Im Bereich der Endokrinologie (Hormonstörungen) widmen sich die Experten Wachstumsstörungen und dem daraus resultierenden Kleinwuchs. In den letzten Jahren habe sich hier die relativ kostenintensive Wachstumshormontherapie etabliert, betont Blümel.
Mehr Lebensqualität
Fortschritte werden auch in der Kardiologie verzeichnet. Rund 600 Kinder kommen jährlich mit einem Herzfehler zur Welt. Jedoch gibt es keinen, "der nicht operier- oder therapierbar ist", betont die Kardiologin Doris Ehringer vom Preyer´schen Kinderspital. So hat sich der Herzkatheter zu einem Therapiemittel entwickelt, mit dem kleine Löcher zwischen den Herzkammern verschlossen werden. Auch in der Behandlung von schwer einstellbaren Herzrhythmusstörungen hat sich der Katheter bewährt. "Die Aufgaben der Kinderkardiologie heute ist es, herzkranken Kindern das Überleben mit Lebensqualität zu sichern."
Schlaf und Allergien
Ein "relativ kleines Kind in der Pädiatrie" ist die Schlafmedizin, erklärt Dr. Simone Weiss vom Preyer´schen Kinderspital. Doch leidet ein Viertel der Kinder und Jugendlichen an Schlafstörungen. Erholsamer Schlaf ist aber die Voraussetzung für eine normale körperliche und psychische Entwicklung. Goldstandard der Diagnostik ist die Polysomnographie, eine aufwendige Untersuchung im Schlaflabor. Doch verfügt Österreich über zu wenig vollwertig ausgestattete pädiatrische Schlaflabors.
Keine Seltenheit stellen heute auch Allergien dar. Univ.-Prof. Zsolt Szépfalusi kritisiert aber, dass zu wenig richtige Diagnosen erstellt werden und damit in vielen Fällen keine adäquate Behandlung erfolgt. Als neue Ära in der Therapiemöglichkeit sieht er die Prävention. Im Rahmen einer Studie werden derzeit allergievorbeugende Maßnahmen in Form einer Schluckimpfung ausgetestet. Damit soll bei allergiegefährdeten Kindern das Fortschreiten bzw. die Ausprägung einer Allergie verhindert werden.
Medikamente für Kinder
Kinder sind keine kleinen Erwachsenen, so die Experten. Daher sei, angesichts der Tatsache, dass immer mehr Kinder Krankheiten des Alters entwickeln, die Versorgung mit kindgerechten Medikamenten sicherzustellen.

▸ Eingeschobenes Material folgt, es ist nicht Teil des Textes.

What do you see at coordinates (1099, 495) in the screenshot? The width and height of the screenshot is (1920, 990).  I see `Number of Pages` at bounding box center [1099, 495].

Nur 20 Prozent der im Einsatz befindlichen Arzneien seien für Kinder ausgetestet, erklärt Univ.-Prof. Wilhelm Kaulfersch vom LKH Klagenfurt. Doch sei ein EU-Gesetz in Ausarbeitung, das vorsieht, dass sowohl neue Präparate an Kindern erforscht als auch alte nachgetestet werden.